Admittedly, I don't really expect anyone to come out and say they think iterative development is a bad idea, but at this point in my career, I wouldn't be shocked. I've heard "not in our situation" exceptions to every process, and valid (if not compelling) arguments for and against every piece of syntax and semantics. And listening to those dissenting voices is inevitably more valuable than reading someone dismiss the issue (even in those cases when I happen to agree that the dissent is misguided).

The Pursuit of Quality: The developer's judgment of the stability and fragility of their code shall not be gainsaid. Here's a secret that your management might be keeping from you: When the software crashes or doesn't work in the manner that the customer wants, the customer blames you. They don't blame the manager who approved the technical-debt-incurring shortcut, they don't blame themselves for not trying that use case during the beta period, and they don't blame the shifting foundations of hardware and software on which you deliver. Nope. They blame you: Bad programmer.

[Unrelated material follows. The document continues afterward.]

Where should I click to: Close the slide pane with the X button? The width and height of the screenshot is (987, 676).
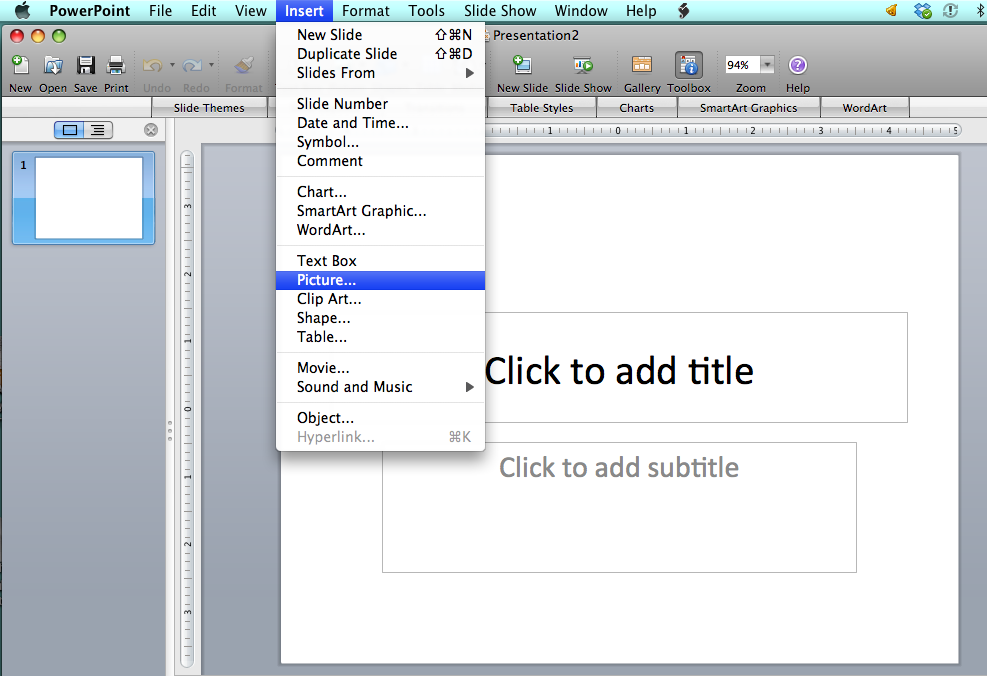pos(151,130)
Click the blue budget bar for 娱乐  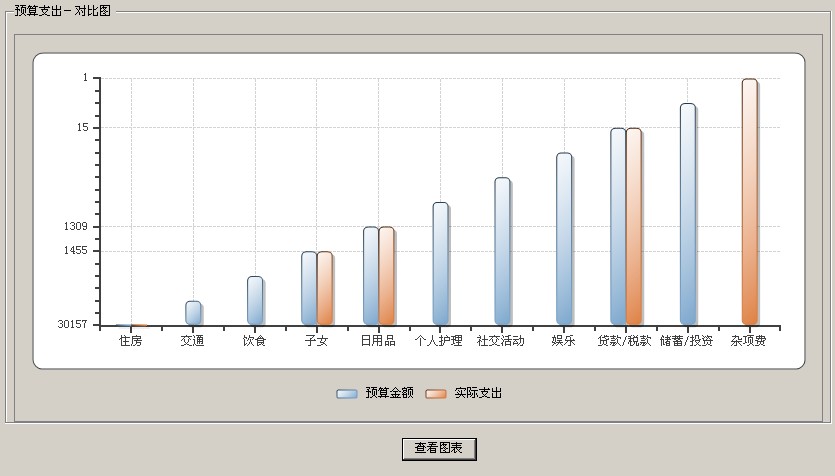[x=564, y=239]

Since this is the case, it is your responsibility to write code that you can stand behind. It is your responsibility to craft tests that touch the corner cases, and to refuse to close the task until you've got those corner cases working logically. While incurring technical debt is a valid strategy, "technical debt" is not an excuse for mediocrity. Quality takes time and all developers are under time pressure, but there's no worse programmer than the one who rapidly produces defect-ridden modules. Don't be that guy. (And just to add to the unfairness of it all, management is more likely to forgive 20 defects produced by the "heroic" Mr. All-Nighter-of-Crap than the corner-case defect that you "spent all that time on and still didn't get right.")

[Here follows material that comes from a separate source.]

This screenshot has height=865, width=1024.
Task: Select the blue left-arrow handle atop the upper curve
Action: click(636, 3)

The Definition of Estimate: An "estimate" provided by a developer shall never be considered a commitment. Coding is largely an exercise in recursive problem solving. To solve the main problem, you first must solve a hopefully less-complex inner problem, and to solve that you first must solve its inner problems. In the physical world, inner problems are almost always less complex: nested dolls can only get smaller, and most turns you make bring you closer to your destination. In the digital world, one is always skating on ice above a vast ocean of complexity.